Roughly 650,000 Iowans are enrolled in Medicaid, a $5 billion program that utilizes a mix of state and federal money to pay for health care services for the poor and the disabled.
Sand said his office could have issued a report in February 2018 that said the information his office was receiving from the MCOs, through DHS, was unreliable. But his staff continued to ask for better data, hoping they could determine whether the MCOs were doing what they’re paid to do.
“We kept trying because we wanted to provide answers,” he said. “As we kept trying, we continued to get unreliable data.”
Auditors in the state of Kansas have run into similar problems. After a year of investigations, auditors working for the Kansas legislature issued a report in 2018 that said data maintained on KanCare, the state’s privatized Medicaid system, was so unreliable it “prevented us from evaluating KanCare’s effect on beneficiaries’ health outcomes.”

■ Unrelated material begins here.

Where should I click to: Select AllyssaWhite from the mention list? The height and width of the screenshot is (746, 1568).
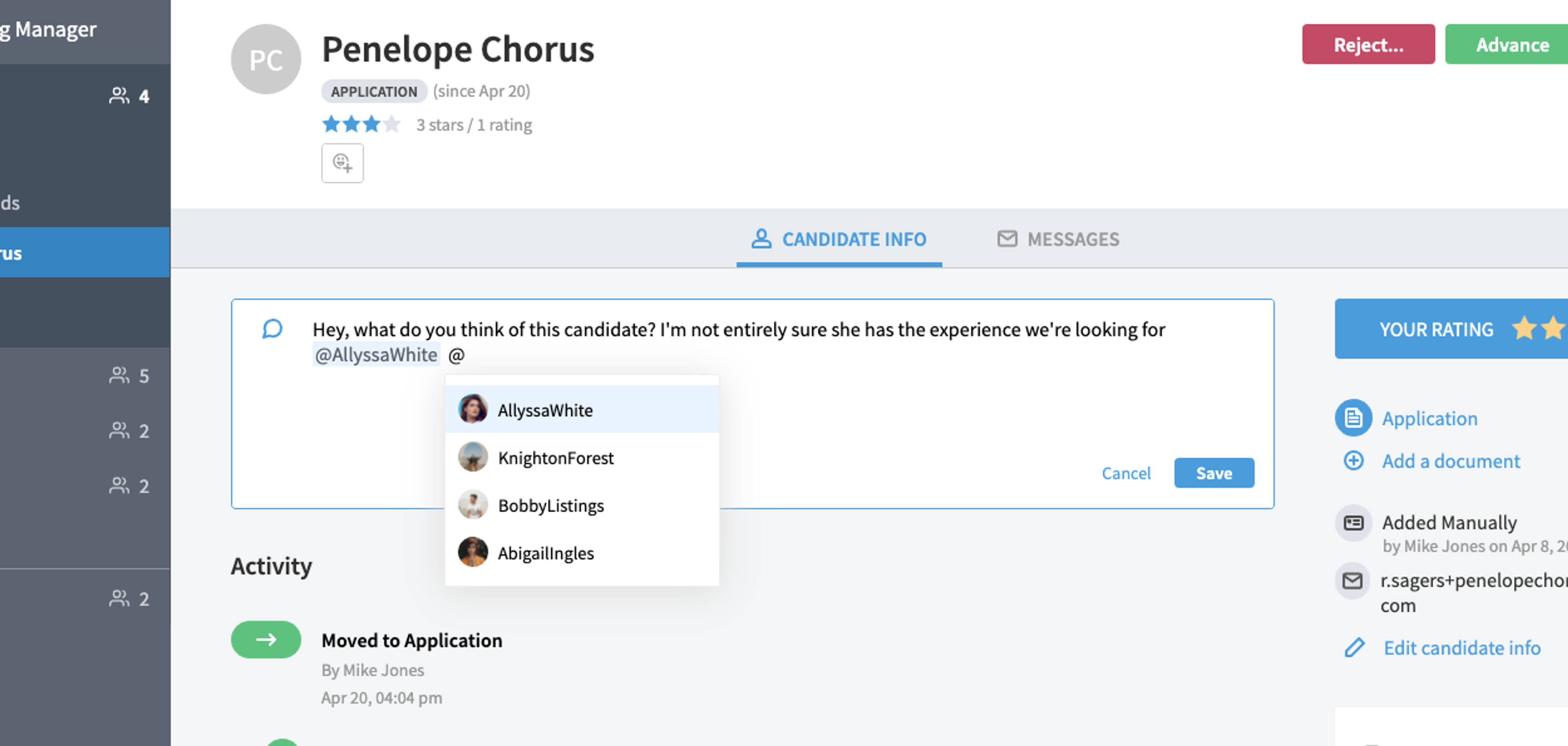click(582, 409)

Sand, a Democrat, said the ultimate responsibility for ensuring the MCOs live up to their contracts with the state of Iowa rests with Gov. Kim Reynolds, a Republican.
“Terry Branstad decided to privatize the program, right?” he said, referring to Reynolds’ Republican predecessor. “What we’re doing with (Medicaid) program stops and starts with the governor’s office … At the end of the day, good or bad, the program depends on the governor taking action to assess problems and to address problems.”
Reynolds’ spokesman, Pat Garrett, said the governor “has made significant improvements to Iowa’s managed care system to better serve Iowans. All Medicaid data is independently verified by third-party review and an independent actuary.”
Ten months ago, the department sent data to the state auditor with a written disclaimer that said the information was being provided “as is,” adding that the agency could not “ensure the accuracy, completeness, or reliability of the data.”
Garrett said Thursday that “the governor commends Iowa Department of Human Services employees for an outstanding job providing thorough information to the auditors’ various requests over these last 14 months.”
The Auditor of State’s Office is currently examining other areas of the Medicaid program, but office spokesman Andrew Turner declined to say whether auditors expect to run into problems with the reliability of data collected as part of those investigations. Sand warned that “we were probably more patient in this audit than we will be in future audits.”
A week ago, state officials announced they were withholding $44 million in payments to one of its Medicaid MCOs, Iowa Total Care. The state is alleging that Iowa Total Care has not paid more than 100,000 claims that private health care providers have submitted to the managed care organization.
Iowa Total Care is not one of the managed care organizations involved in the audit of home-health services. That audit included claims made from April 2016 through December 2018, a period in which Amerigroup and UnitedHealthcare were functioning as the state’s Medicaid managed care organizations, Sand said.